#### [TASK DATA]
* * * *

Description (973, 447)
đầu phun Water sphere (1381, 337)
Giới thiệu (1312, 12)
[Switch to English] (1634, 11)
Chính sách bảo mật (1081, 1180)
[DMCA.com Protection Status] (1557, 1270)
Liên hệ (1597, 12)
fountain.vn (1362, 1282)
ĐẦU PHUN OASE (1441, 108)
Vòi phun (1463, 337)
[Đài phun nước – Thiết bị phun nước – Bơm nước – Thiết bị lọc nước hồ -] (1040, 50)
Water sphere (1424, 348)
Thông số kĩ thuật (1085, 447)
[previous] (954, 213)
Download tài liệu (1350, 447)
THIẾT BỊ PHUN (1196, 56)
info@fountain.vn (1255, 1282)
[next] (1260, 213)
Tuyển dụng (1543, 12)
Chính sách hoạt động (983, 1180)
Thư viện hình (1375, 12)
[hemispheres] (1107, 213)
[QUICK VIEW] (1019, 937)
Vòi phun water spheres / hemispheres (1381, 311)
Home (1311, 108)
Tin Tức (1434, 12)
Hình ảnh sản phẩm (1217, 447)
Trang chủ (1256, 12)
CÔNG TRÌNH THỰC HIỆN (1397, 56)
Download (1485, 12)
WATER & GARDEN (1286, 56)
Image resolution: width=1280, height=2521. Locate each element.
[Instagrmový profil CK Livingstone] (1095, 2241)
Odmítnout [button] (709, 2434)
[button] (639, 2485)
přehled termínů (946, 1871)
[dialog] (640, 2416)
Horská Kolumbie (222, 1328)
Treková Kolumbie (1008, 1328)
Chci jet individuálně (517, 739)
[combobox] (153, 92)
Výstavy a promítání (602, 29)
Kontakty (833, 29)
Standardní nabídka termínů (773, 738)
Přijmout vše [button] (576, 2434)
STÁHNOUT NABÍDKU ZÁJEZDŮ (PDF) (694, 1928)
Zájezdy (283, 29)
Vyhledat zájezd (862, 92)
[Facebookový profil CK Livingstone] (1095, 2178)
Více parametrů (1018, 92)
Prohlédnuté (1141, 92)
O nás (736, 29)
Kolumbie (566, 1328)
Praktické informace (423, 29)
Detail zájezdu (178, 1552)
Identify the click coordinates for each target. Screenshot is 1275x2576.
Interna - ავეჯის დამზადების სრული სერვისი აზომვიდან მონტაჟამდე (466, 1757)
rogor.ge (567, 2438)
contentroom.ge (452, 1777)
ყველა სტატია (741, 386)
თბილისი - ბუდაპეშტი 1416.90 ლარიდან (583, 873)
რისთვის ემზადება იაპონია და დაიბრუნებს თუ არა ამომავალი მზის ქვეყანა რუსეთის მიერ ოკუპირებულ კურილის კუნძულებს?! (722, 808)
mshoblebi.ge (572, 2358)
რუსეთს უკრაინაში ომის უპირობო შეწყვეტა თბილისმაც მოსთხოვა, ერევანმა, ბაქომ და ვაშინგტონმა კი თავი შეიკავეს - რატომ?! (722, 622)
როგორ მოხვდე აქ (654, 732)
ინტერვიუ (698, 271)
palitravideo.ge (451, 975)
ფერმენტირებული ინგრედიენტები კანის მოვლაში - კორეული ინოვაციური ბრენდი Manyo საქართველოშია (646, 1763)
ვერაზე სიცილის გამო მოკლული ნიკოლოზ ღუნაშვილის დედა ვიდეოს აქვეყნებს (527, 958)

* * * *

#### [THE TASK]
For the lines above, output exactly those from the line containing "Vòi phun (1463, 337)" through the line containing "Trang chủ (1256, 12)", and skip the others.

#### [EXERCISE RESULT]
Vòi phun (1463, 337)
[Đài phun nước – Thiết bị phun nước – Bơm nước – Thiết bị lọc nước hồ -] (1040, 50)
Water sphere (1424, 348)
Thông số kĩ thuật (1085, 447)
[previous] (954, 213)
Download tài liệu (1350, 447)
THIẾT BỊ PHUN (1196, 56)
info@fountain.vn (1255, 1282)
[next] (1260, 213)
Tuyển dụng (1543, 12)
Chính sách hoạt động (983, 1180)
Thư viện hình (1375, 12)
[hemispheres] (1107, 213)
[QUICK VIEW] (1019, 937)
Vòi phun water spheres / hemispheres (1381, 311)
Home (1311, 108)
Tin Tức (1434, 12)
Hình ảnh sản phẩm (1217, 447)
Trang chủ (1256, 12)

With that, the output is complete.